Unas preguntas demasiado peligrosas. Le gustaba su trabajo y no quería pensar que había creado aquel puesto por lástima. Por lo menos quería que respetase su capacidad. Quizás podría…

La puerta de la consulta se abrió y entró la doctora. Era una mujer de pelo gris y expresión agradable.

– ¿Cathy? Soy la doctora Chastin, pero llámame Maddy, por favor. ¿Qué tal estás?

– Bien. Un poco nerviosa. Creo que a nadie le guste pasar por esto, pero sé que es necesario. Ah, le he dicho a la enfermera que me gustaría que me recetases anticonceptivos.

– Sí, me lo ha mencionado -la doctora se sentó en un taburete junto a la camilla-. ¿Mantienes una relación estable?

– Sí. Soy monógama, si es eso a lo que te refieres.

– Sí, pero no por las razones que te imaginas.

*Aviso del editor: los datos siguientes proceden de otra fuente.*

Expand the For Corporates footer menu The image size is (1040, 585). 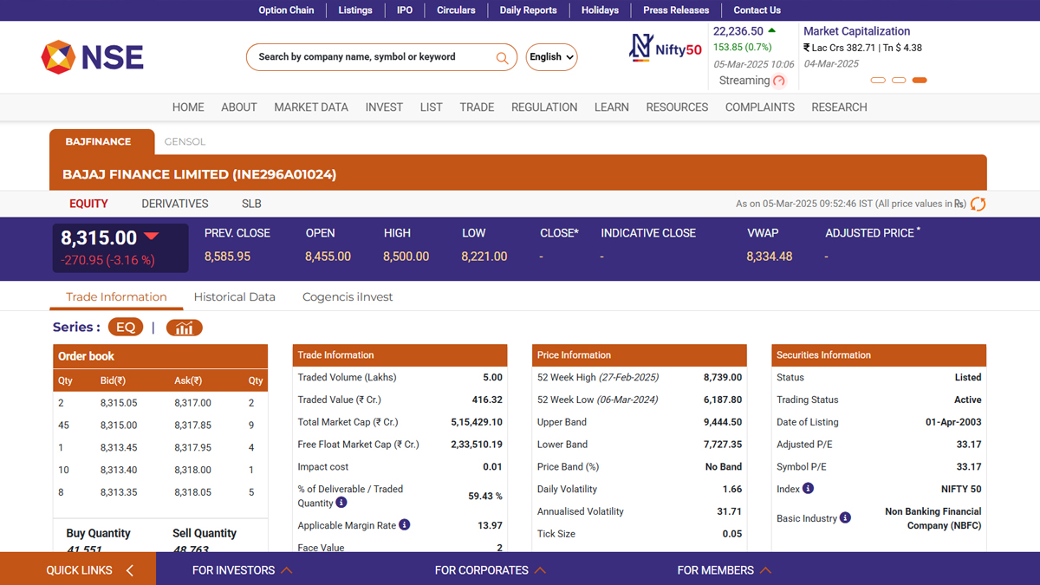pos(490,570)
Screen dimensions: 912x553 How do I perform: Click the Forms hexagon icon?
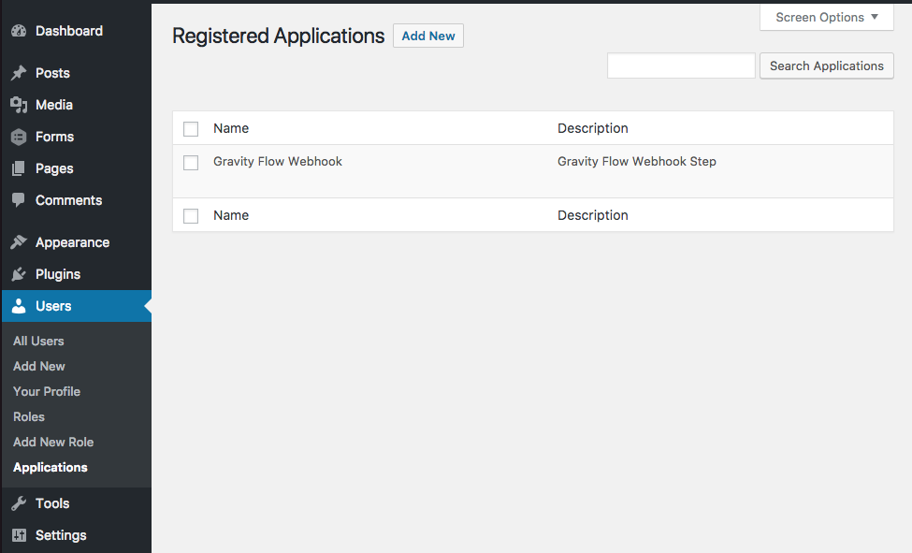click(x=19, y=137)
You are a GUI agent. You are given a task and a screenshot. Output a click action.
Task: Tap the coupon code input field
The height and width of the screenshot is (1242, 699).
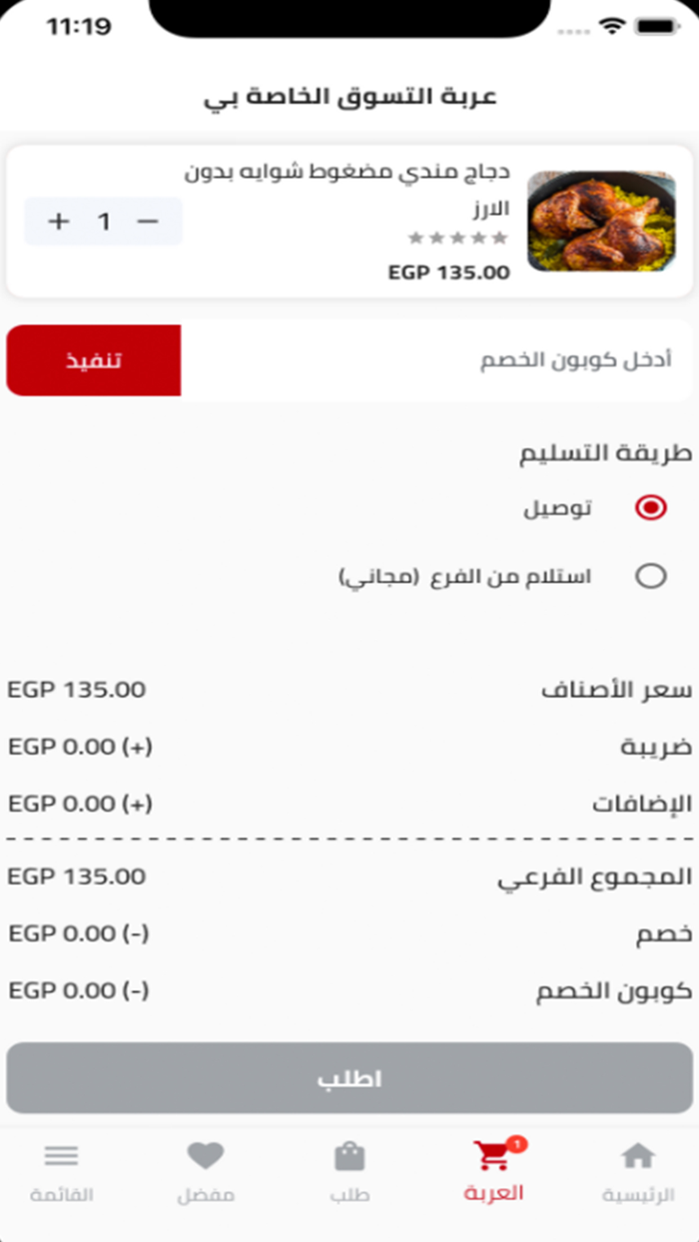(439, 361)
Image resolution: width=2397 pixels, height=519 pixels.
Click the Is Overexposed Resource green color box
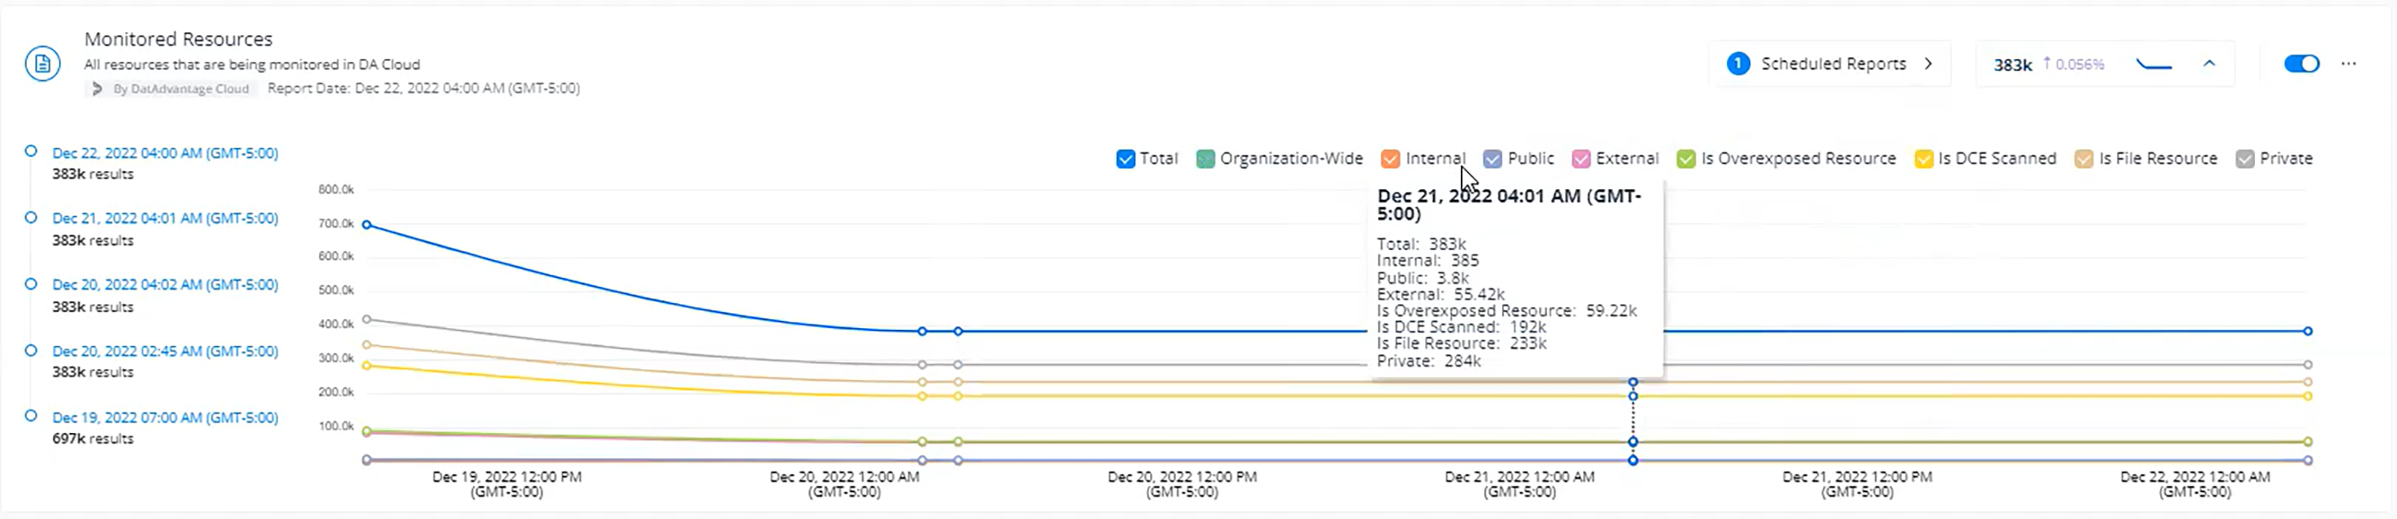pyautogui.click(x=1685, y=159)
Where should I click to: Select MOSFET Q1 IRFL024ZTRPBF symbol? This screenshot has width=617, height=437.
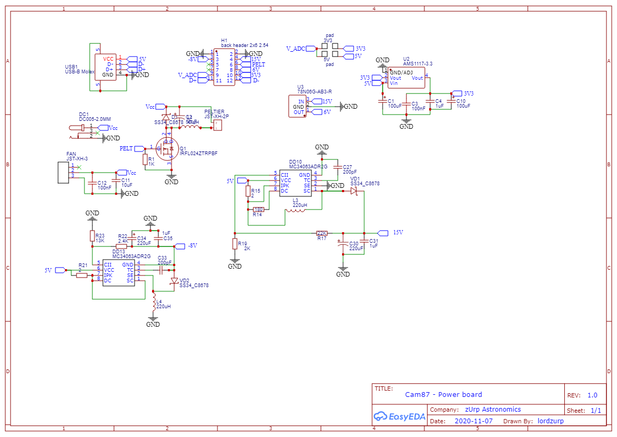tap(168, 149)
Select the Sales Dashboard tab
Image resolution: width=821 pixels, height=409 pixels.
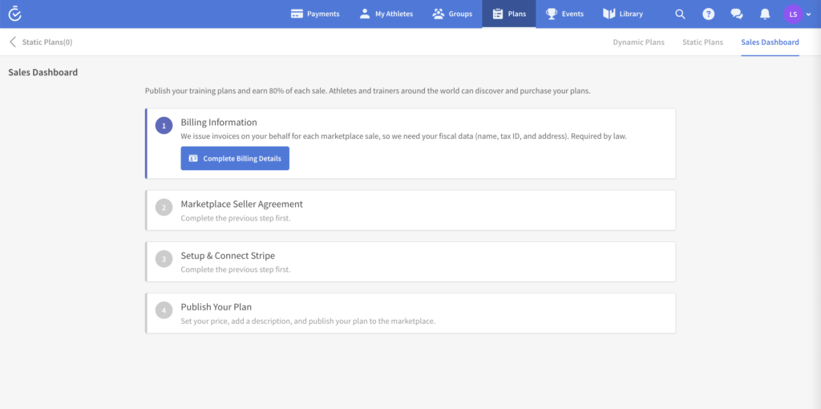click(770, 43)
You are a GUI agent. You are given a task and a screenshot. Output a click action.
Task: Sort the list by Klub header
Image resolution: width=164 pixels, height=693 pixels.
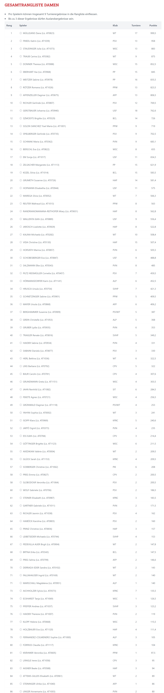coord(115,26)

La doctora tenía una expresión bondadosa y las líneas de alrededor de sus ojos y su boca sugerían un carácter alegre que hacía que Cathy se sintiera muy cómoda.

– Es un poco tarde para anticonceptivos -le dijo, tomando su mano entre las suyas-. Siempre hacemos la prueba de orina a nuestros pacientes, y la tuya ha dado positivo. Estás embarazada.